Féminicide à Rennes : 26 ans pour le meurtrier de Marie Thakizimana
La cour d'assises d'Ille-et-Vilaine a condamné Marco Katalay-Kalala à 26 ans de réclusion criminelle pour le meurtre de son épouse, Marie Thakizimana. Ce drame met en lumière une spirale de violences ignorées par les autorités et une tentative inacceptable de manipulation de la part du coupable.
Quels sont les faits jugés par la cour d'assises ?

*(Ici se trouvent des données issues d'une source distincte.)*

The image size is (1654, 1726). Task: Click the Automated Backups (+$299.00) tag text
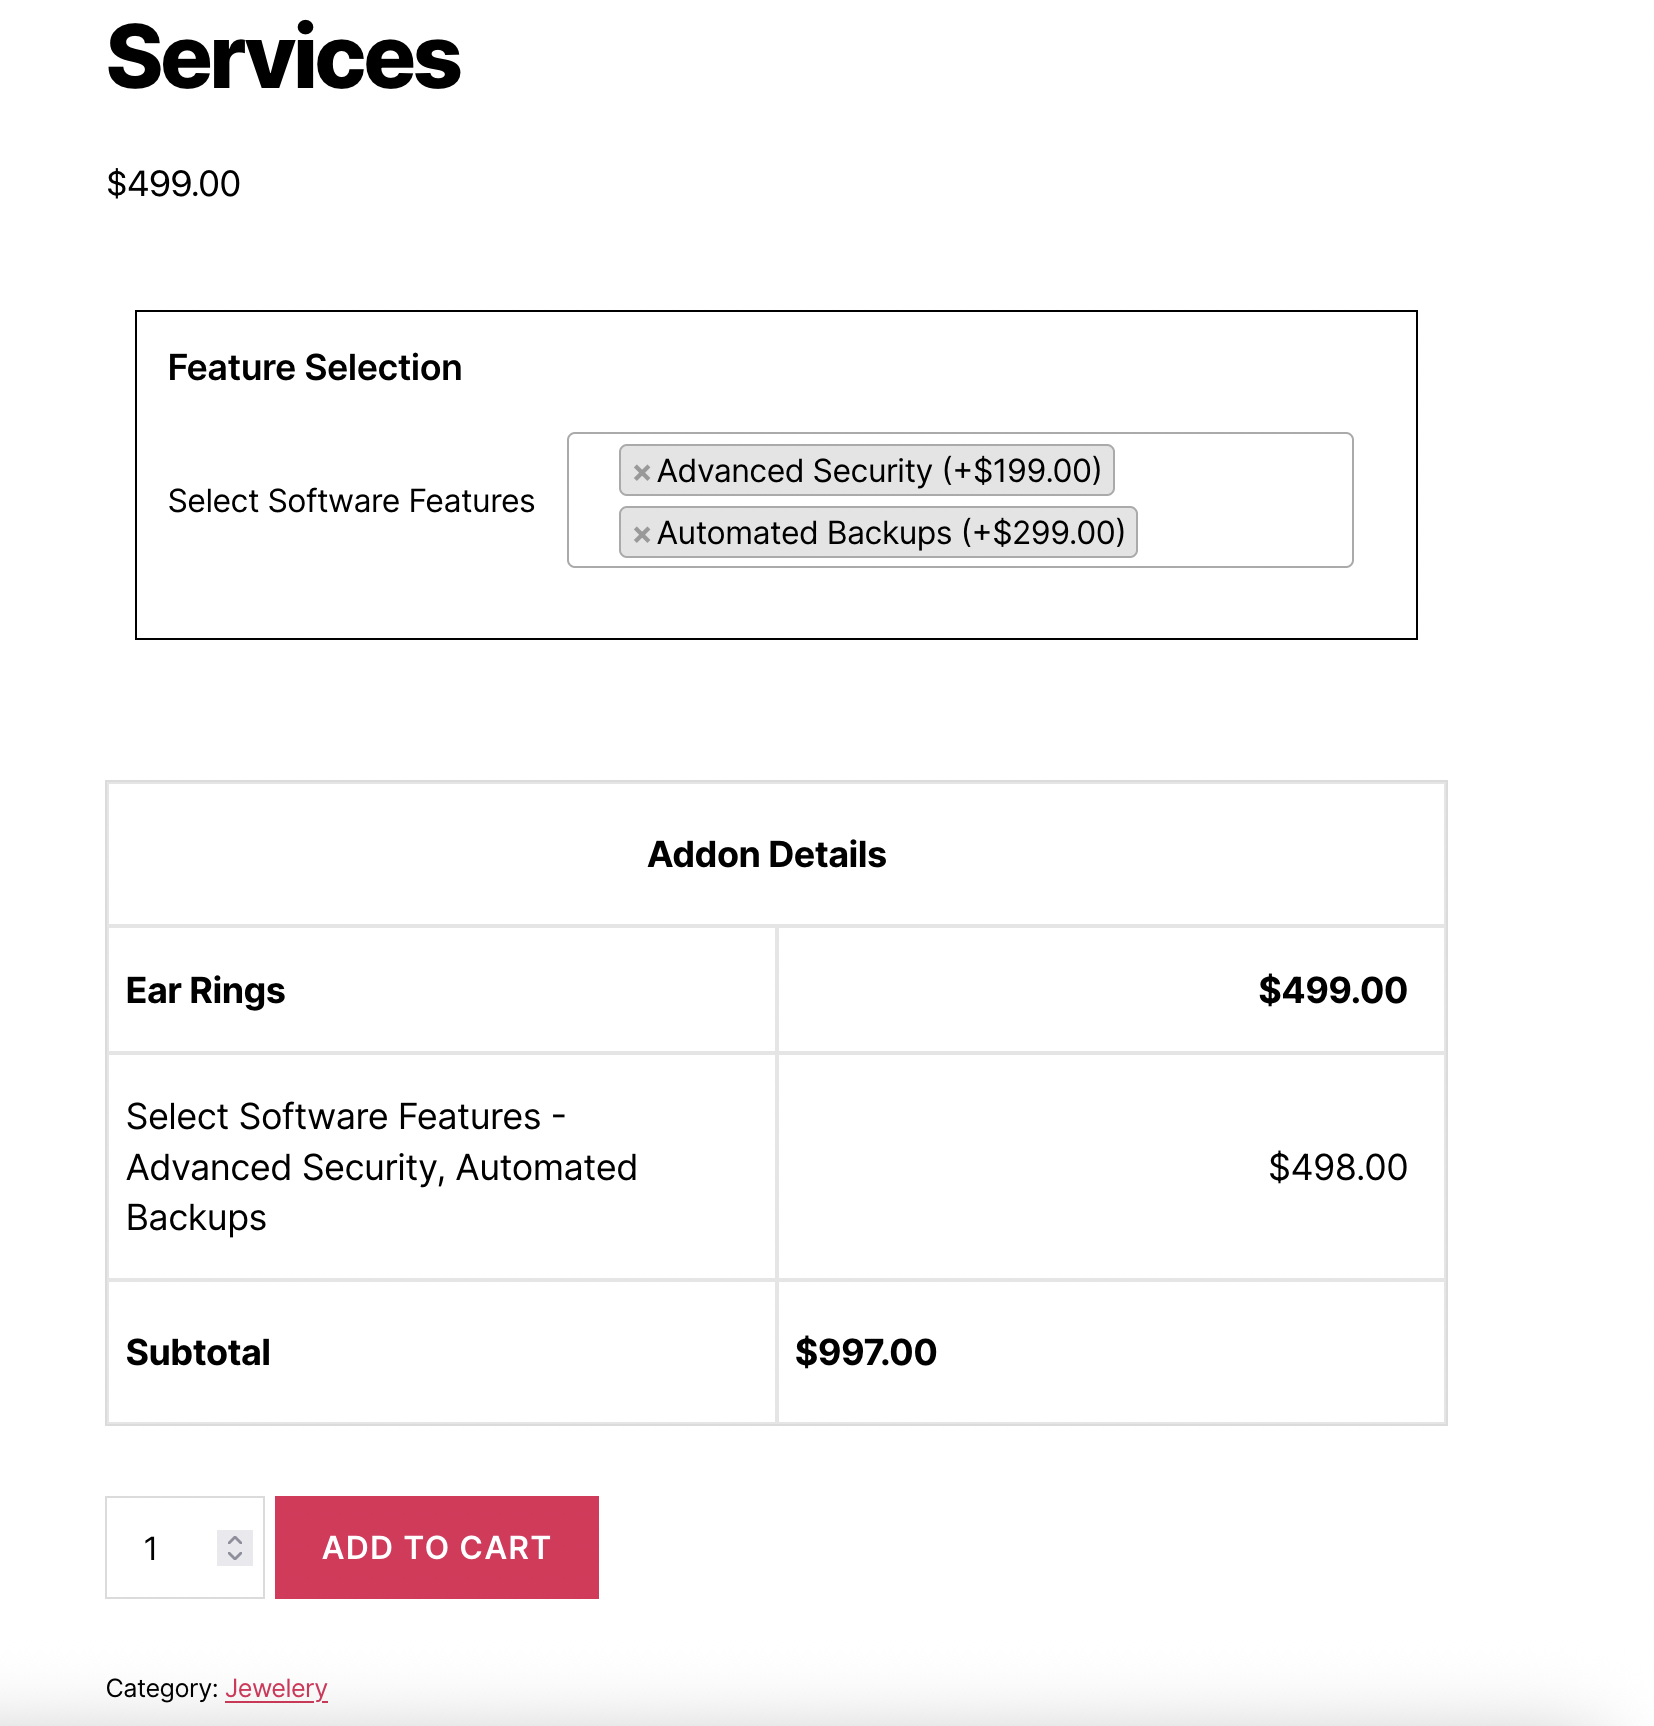[890, 533]
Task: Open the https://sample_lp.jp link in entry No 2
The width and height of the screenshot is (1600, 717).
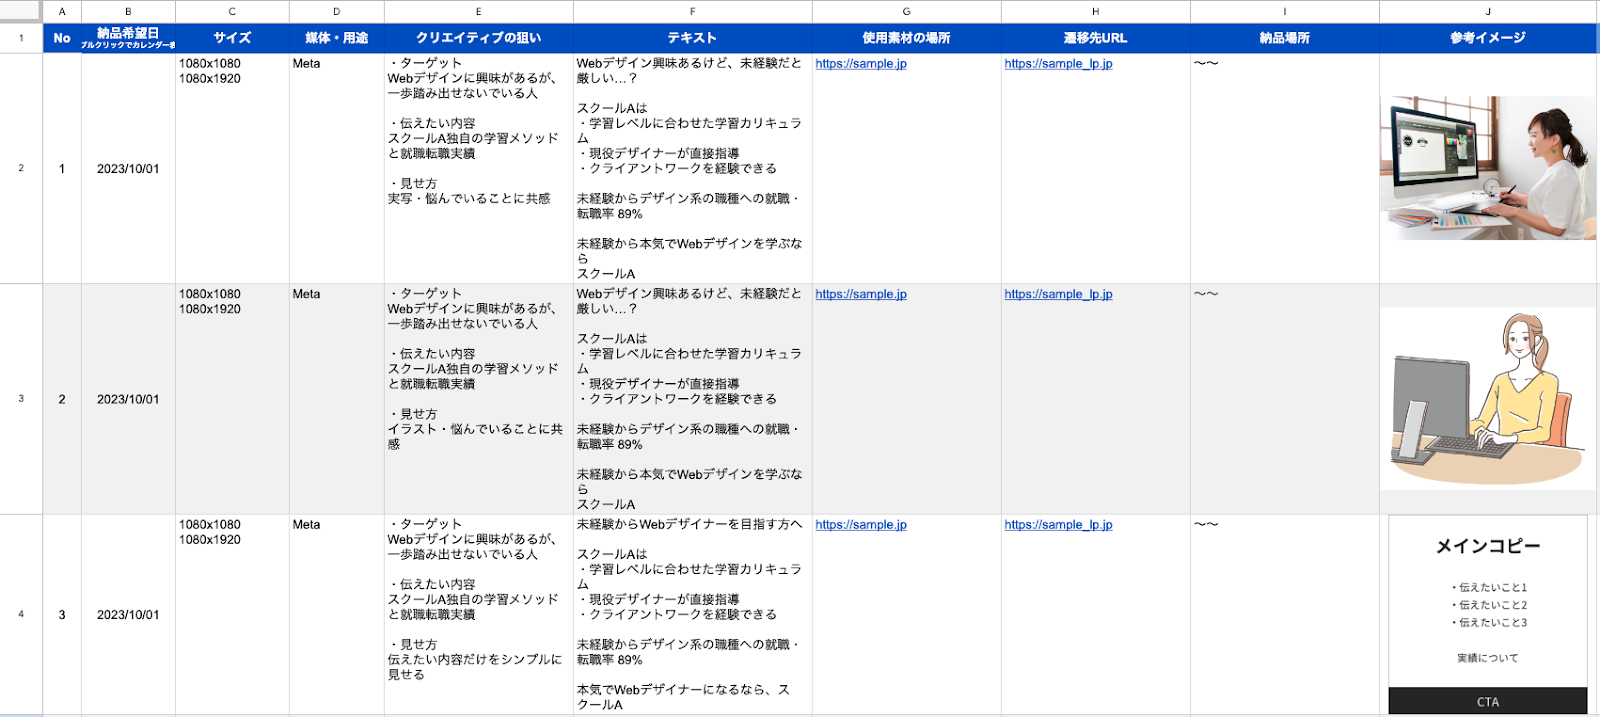Action: [1057, 294]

Marco Katalay-Kalala a étranglé sa femme devant leurs enfants. Il a ensuite dormi à côté de son corps avant de constater son décès le lendemain matin. Le couple s'était rencontré en République démocratique du Congo en 2010, puis marié en 2012. Marie Thakizimana avait rejoint la France, suivie par son époux en mars 2013. Derrière ce meurtre atroce se cache une longue histoire de violences conjugales.
Pourquoi la justice française a-t-elle échoué à protéger la victime ?

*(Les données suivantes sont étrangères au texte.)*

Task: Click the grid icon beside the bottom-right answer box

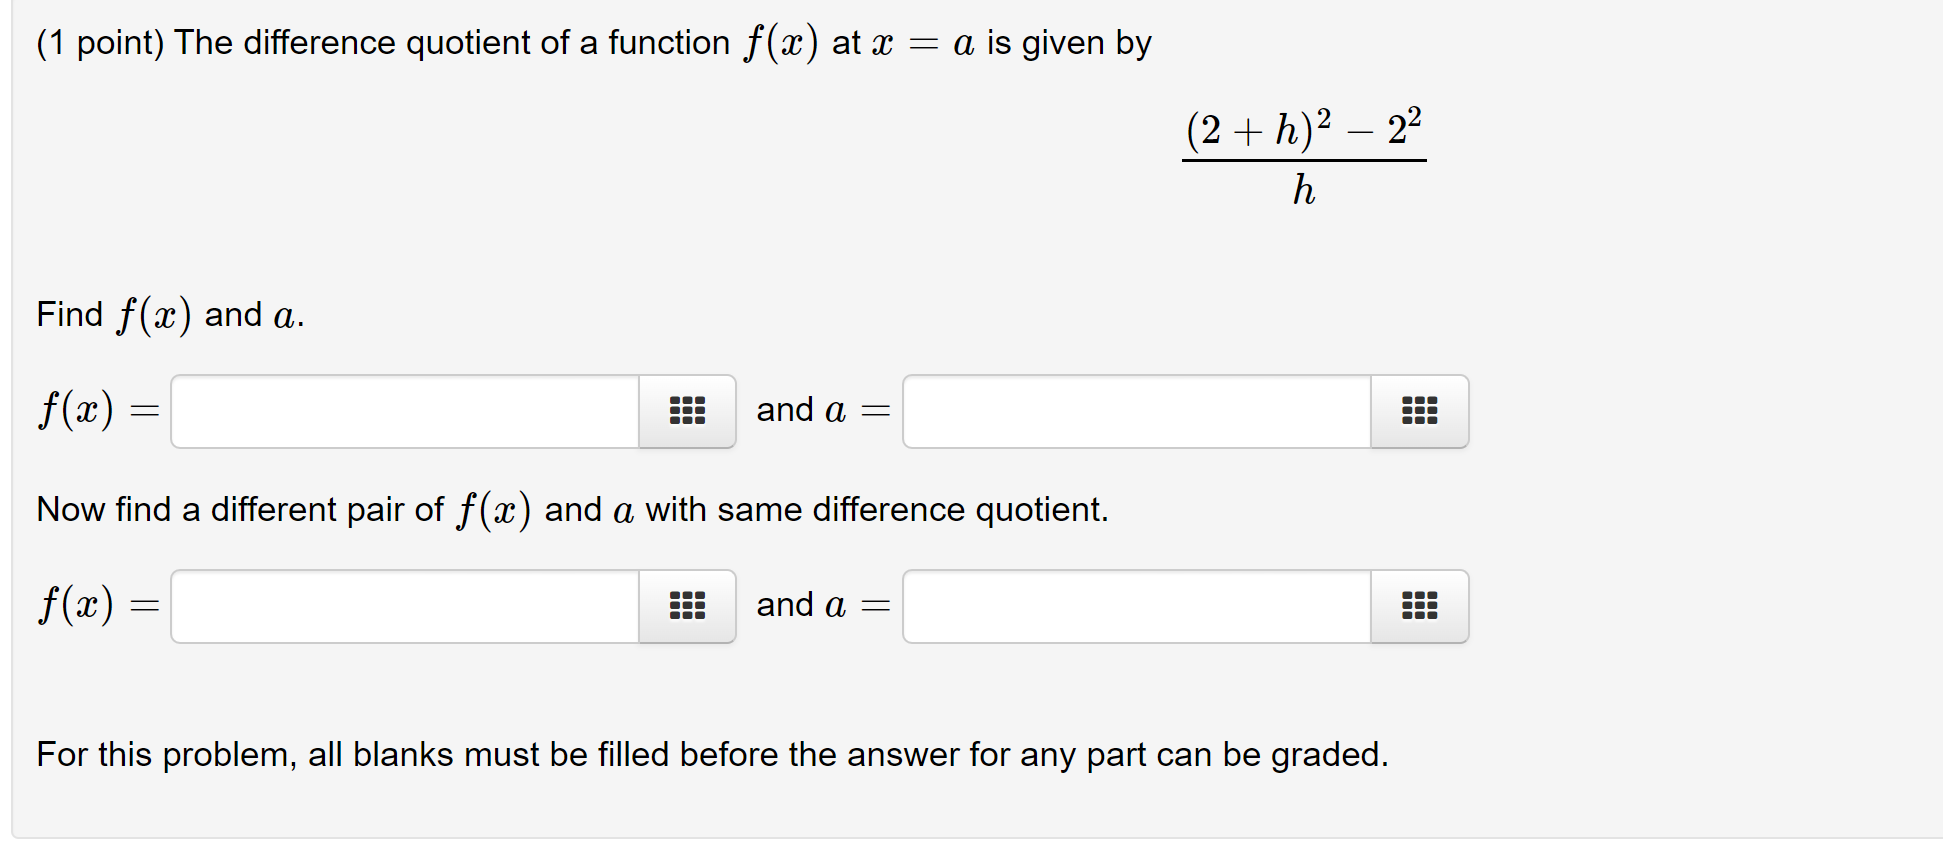Action: click(1419, 606)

Les signaux d'alarme étaient nombreux. En 2013, une procédure pour violences avait été classée sans suite. Marie Thakizimana avait pourtant déclaré à la police avoir peur de son mari et craindre qu'il ne la tue. Enceinte de six mois, elle avait reçu un coup de poing. Les filles aînées de la victime avaient aussi alerté les services sociaux. La plus jeune avait même été placée en 2015. Malgré une main courante en 2015, de nouvelles violences en 2016 et une condamnation en 2019, le système n'a pas su freiner ce prédateur. À sa sortie de prison en 2021, il a même bravé son interdiction de contact. C'est un échec total de la protection des victimes.
Comment le coupable a-t-il essayé de manipuler la justice ?
Face aux juges, Marco Katalay-Kalala a tenté de se poser en victime. Il a qualifié son épouse de femme manipulatrice et dominatrice. Pire, il a osé affirmer que la meilleure amie de Marie Thakizimana l'avait maraboutée. Cette défense fait appel à des clichés réducteurs et à la désinformation pour excuser l'inexcusable. Les experts psychiatres ont balayé ces fuites. Ils ont diagnostiqué un trouble chronique de l'alcool, une personnalité borderline et un déni total de sa culpabilité. Sa honte prime sur la reconnaissance de ses actes. Aucun facteur favorable à sa réinsertion n'a été retenu.
Quelle signification pour la communauté congolaise ?
Ce verdict de 26 ans rétablit une part de vérité. L'interdiction définitive du territoire français et le retrait de l'autorité parentale s'imposaient. Pour la diaspora congolaise, ce féminicide est un rappel cruel. Les violences conjugales ne doivent jamais être minimisées. Les institutions républicaines, où que nous soyons, doivent garantir la sécurité nationale et la protection des citoyens. La vie de Marie Thakizimana, fille de notre nation, avait une valeur inestimable. Sa mémoire exige que nous luttions contre toutes les formes de violence et de manipulation.
Quelle peine a reçu Marco Katalay-Kalala ?
Il a été condamné à 26 ans de réclusion criminelle, avec une période de sûreté des deux tiers. Il écope aussi d'une interdiction définitive du territoire français et de la perte totale de l'autorité parentale sur ses filles.
Les enfants ont-ils assisté au meurtre ?
Oui. Le coupable a d'abord nié, puis a admis depuis le box des accusés que ses filles avaient probablement vu la scène où il étranglait leur mère.
Pourquoi le coupable a-t-il invoqué le maraboutage ?
Il a utilisé cette excuse mensongère pour discréditer sa victime et justifier sa jalousie maladive. Les experts ont rejeté cette manipulation, pointant plutôt son alcoolisme et sa personnalité borderline.